## [Directions for this task]
Only the lines from the one with "Image resolution: width=1920" through the last line of the records below belong in your answer, reproduced exactly and with the pictures left out.

## [Records to use]
━━━━━━━━
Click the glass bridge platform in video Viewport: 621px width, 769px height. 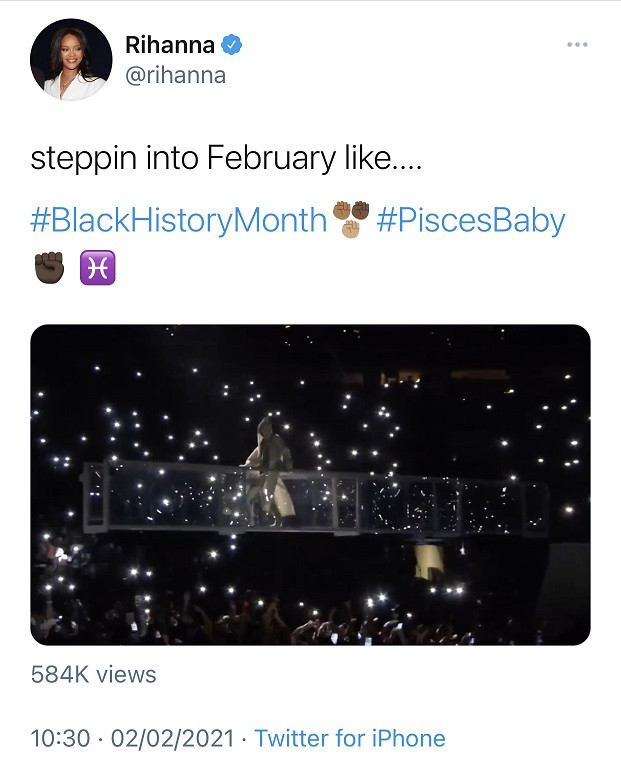tap(420, 505)
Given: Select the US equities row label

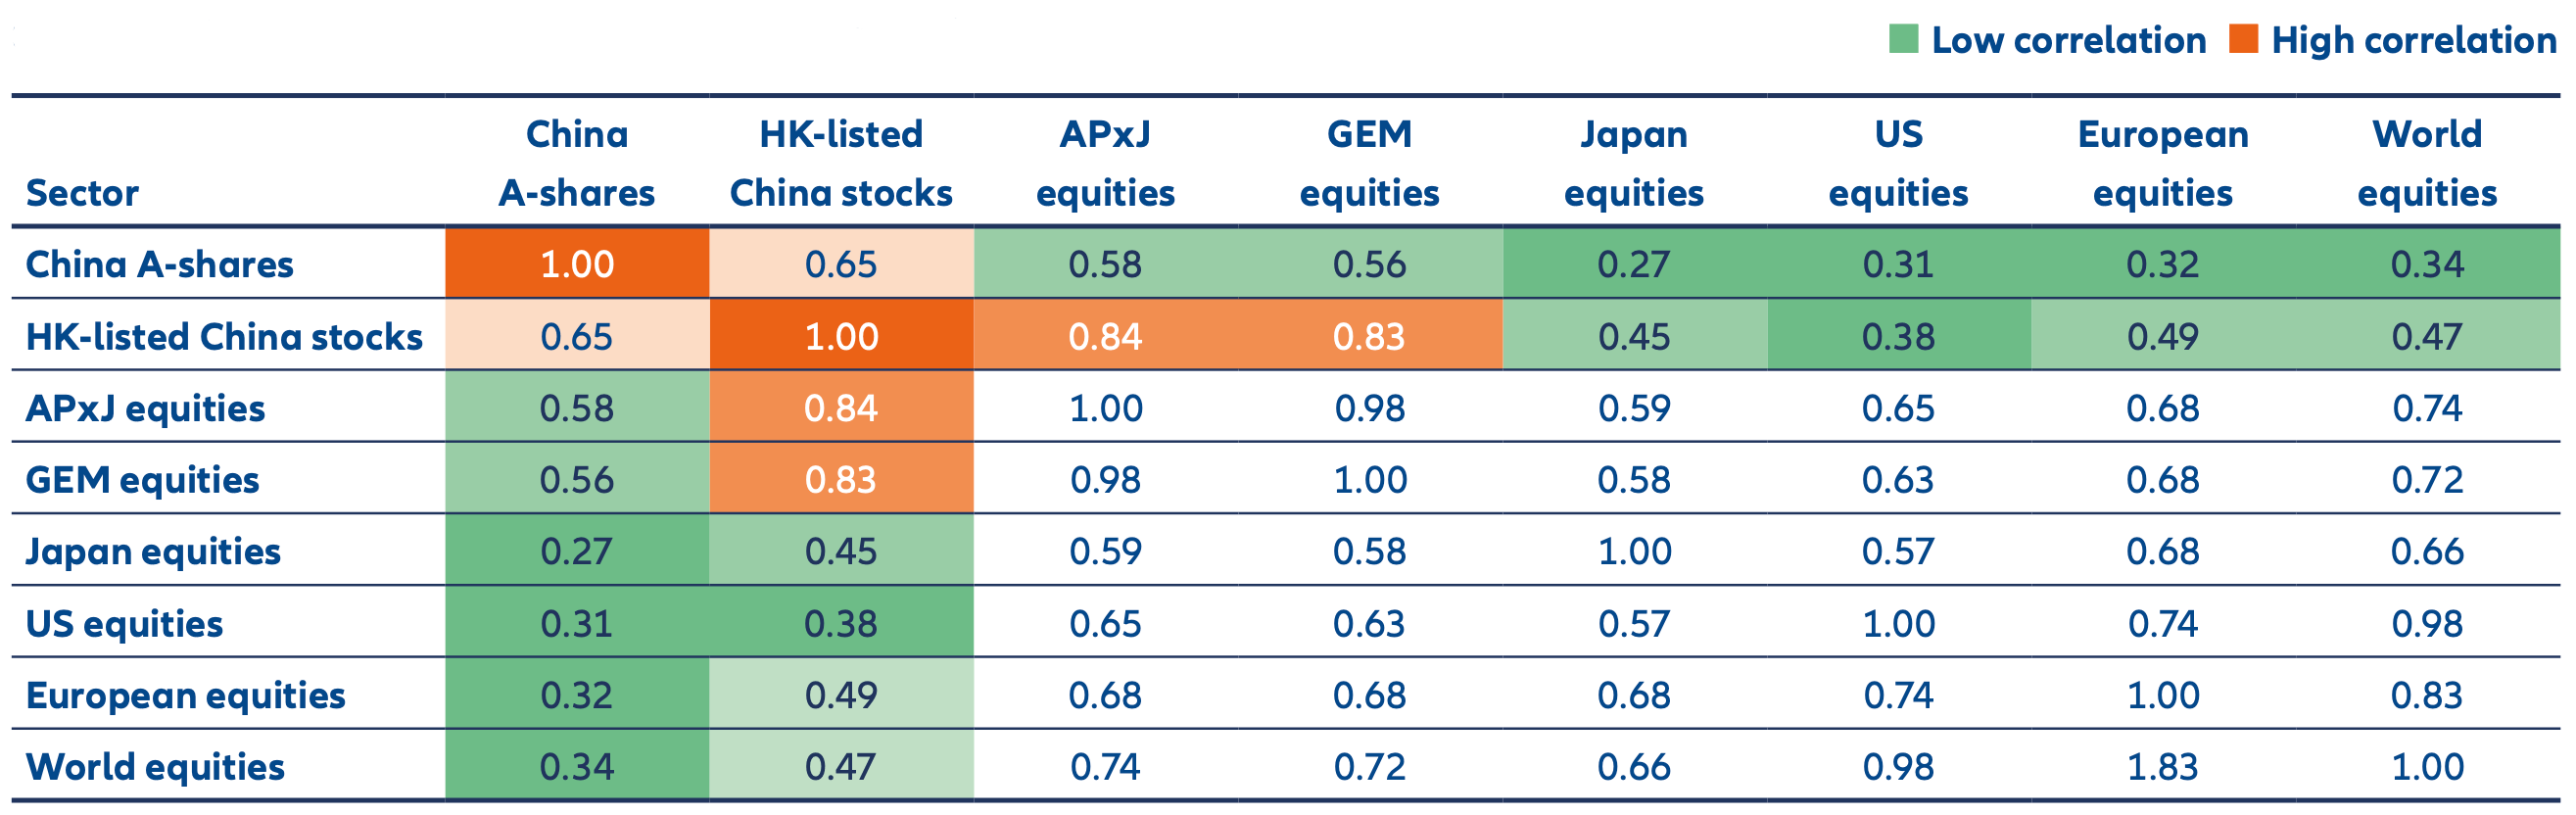Looking at the screenshot, I should (x=124, y=624).
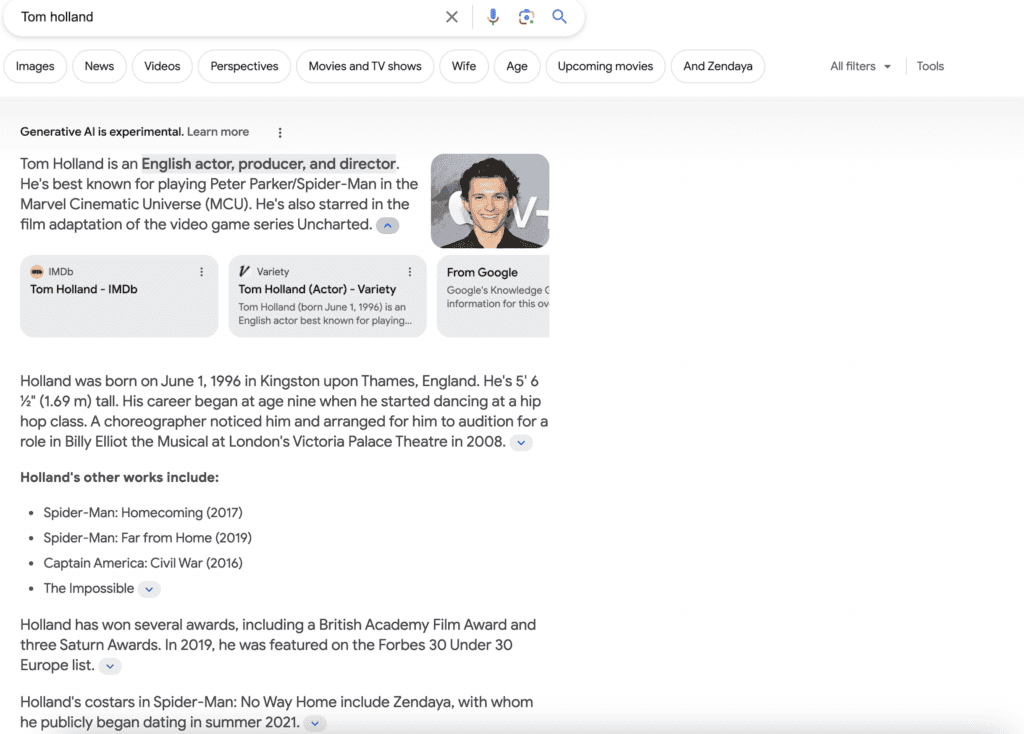Click the three-dot icon beside Learn more
This screenshot has width=1024, height=734.
(280, 132)
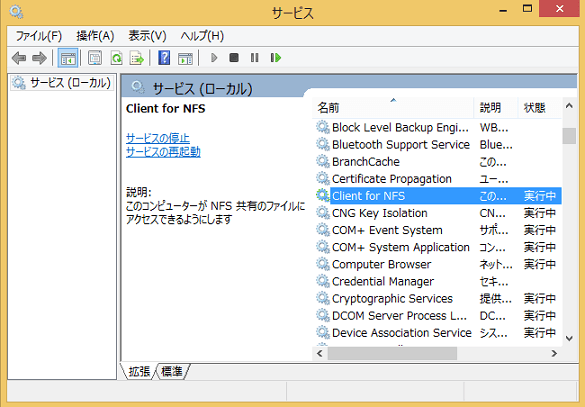This screenshot has height=407, width=585.
Task: Toggle the show/hide console tree icon
Action: click(68, 58)
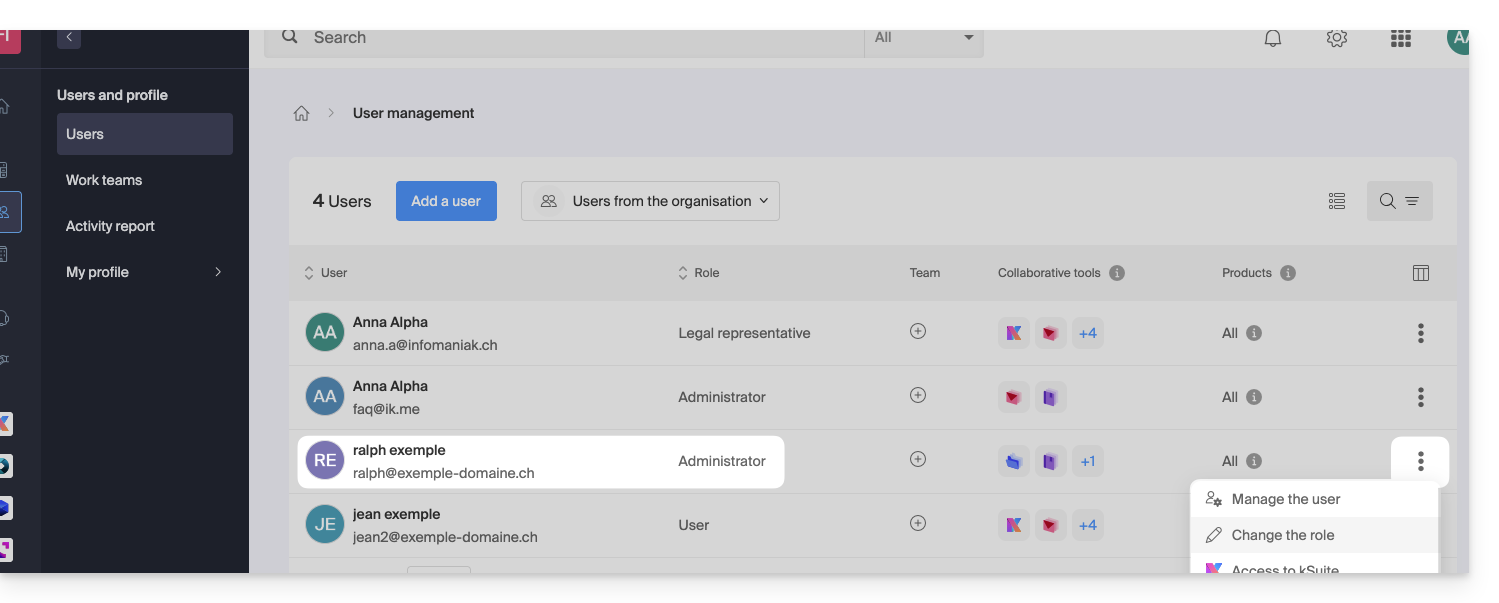The width and height of the screenshot is (1499, 603).
Task: Open the Work teams page
Action: click(104, 180)
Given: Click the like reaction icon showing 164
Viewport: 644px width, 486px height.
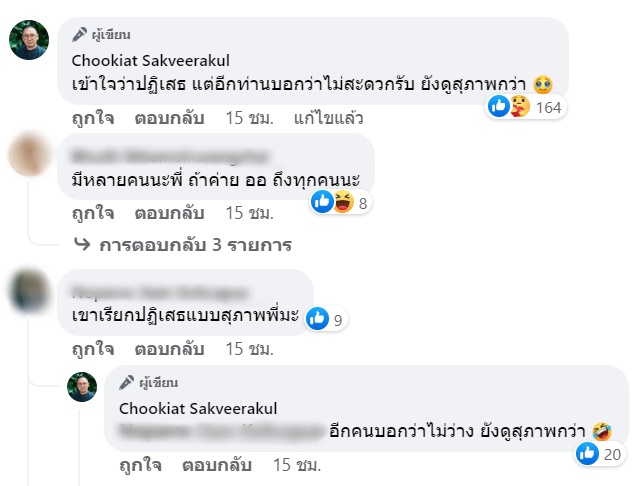Looking at the screenshot, I should click(499, 107).
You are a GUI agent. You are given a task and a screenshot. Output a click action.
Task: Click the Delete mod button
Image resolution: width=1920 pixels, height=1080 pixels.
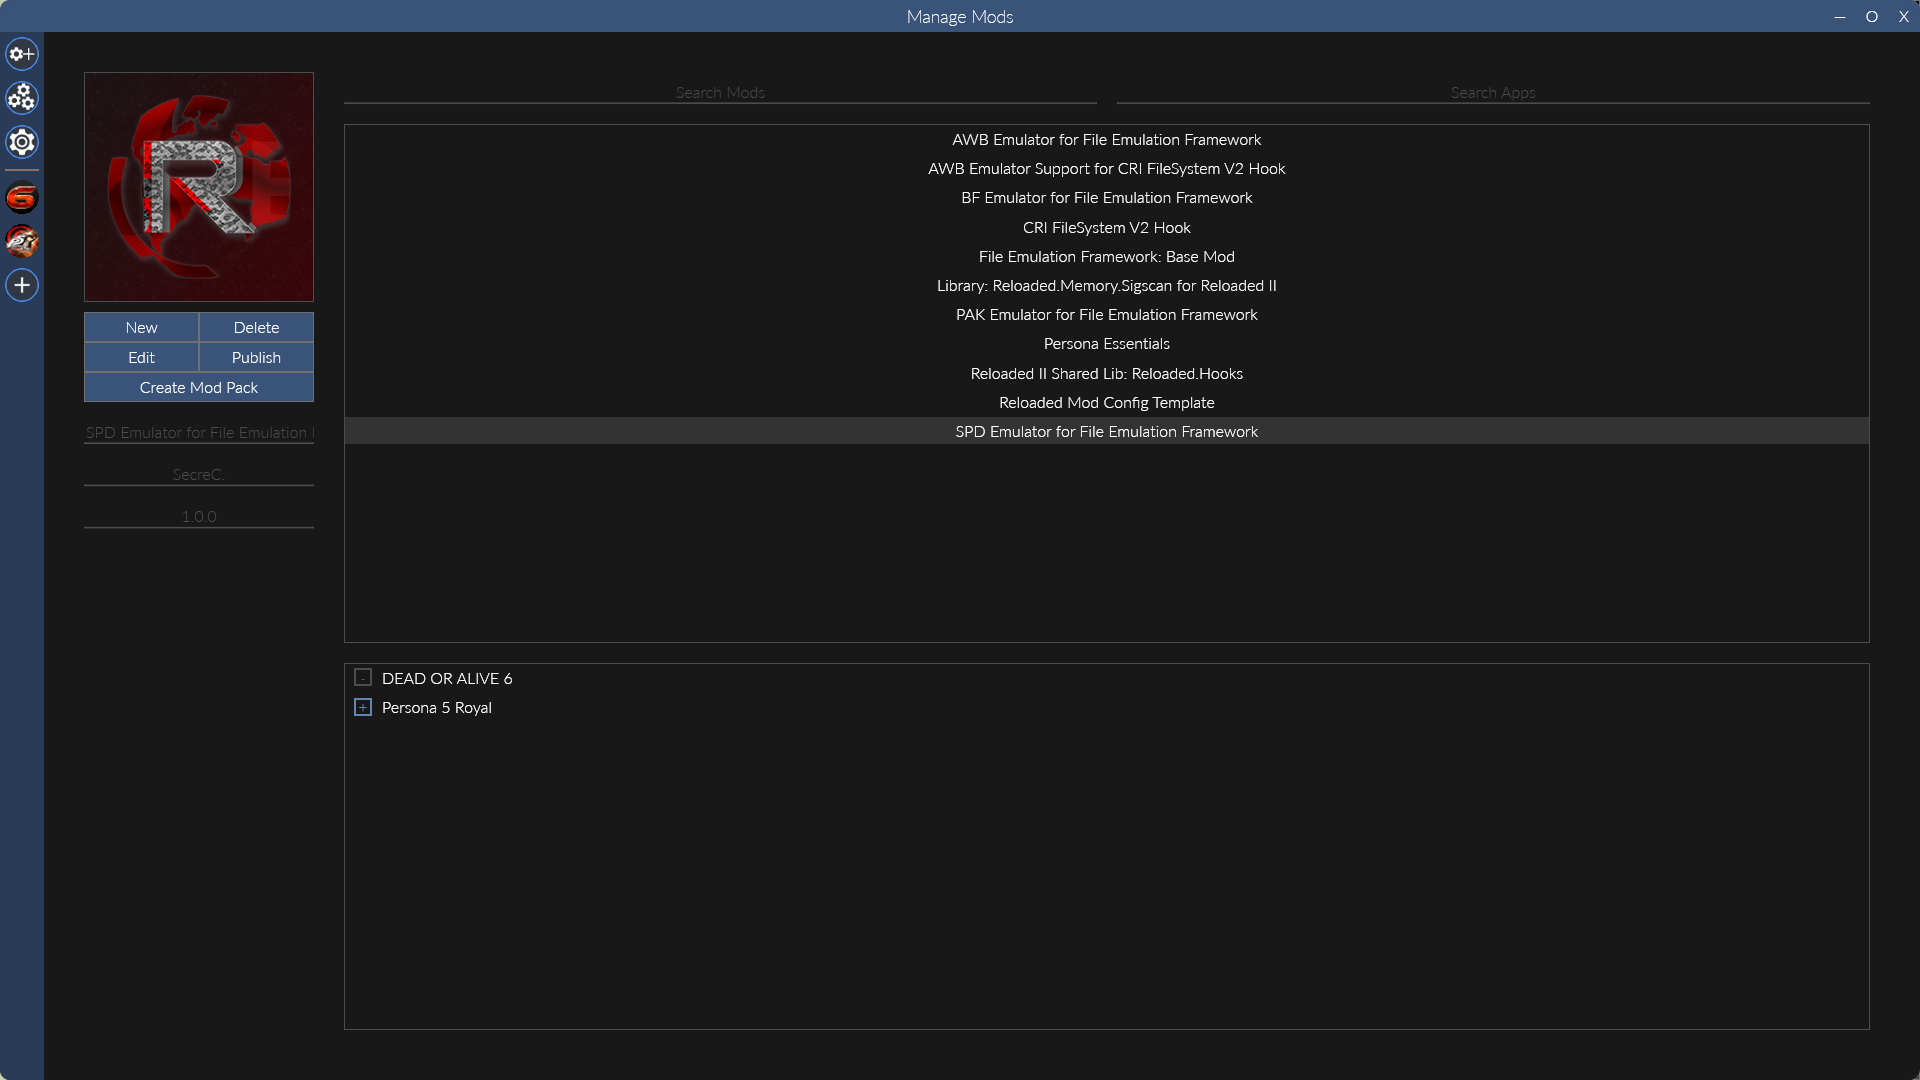256,327
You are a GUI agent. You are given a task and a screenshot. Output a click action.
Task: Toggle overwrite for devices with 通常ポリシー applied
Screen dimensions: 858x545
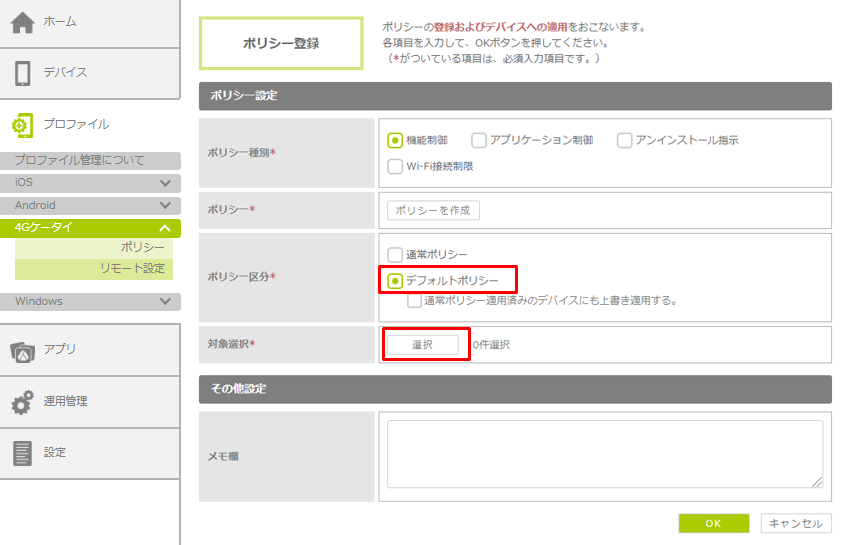tap(414, 300)
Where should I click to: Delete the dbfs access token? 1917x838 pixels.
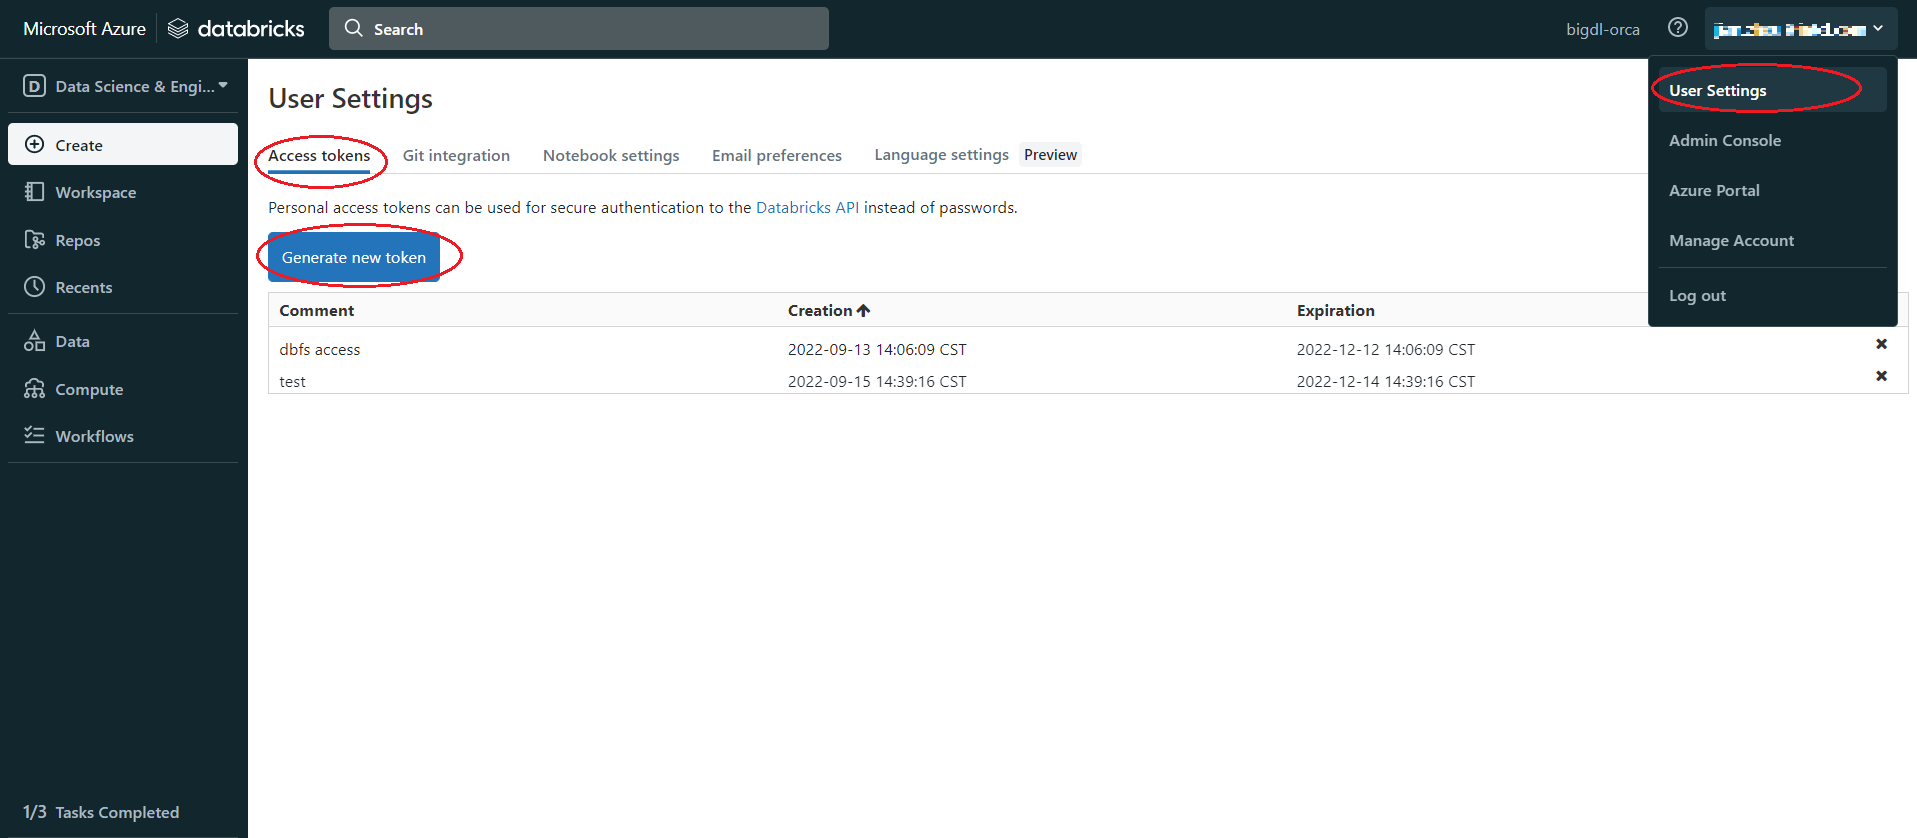pyautogui.click(x=1880, y=344)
━━━━━━━━
## [Answer box]
Image resolution: width=1920 pixels, height=1080 pixels.
256,327
You are a GUI agent. You are given a task and a screenshot. Output a click action.
Task: Toggle overwrite for devices with 通常ポリシー applied
Screen dimensions: 858x545
tap(414, 300)
Where should I click to: Delete the dbfs access token? 1917x838 pixels.
pyautogui.click(x=1880, y=344)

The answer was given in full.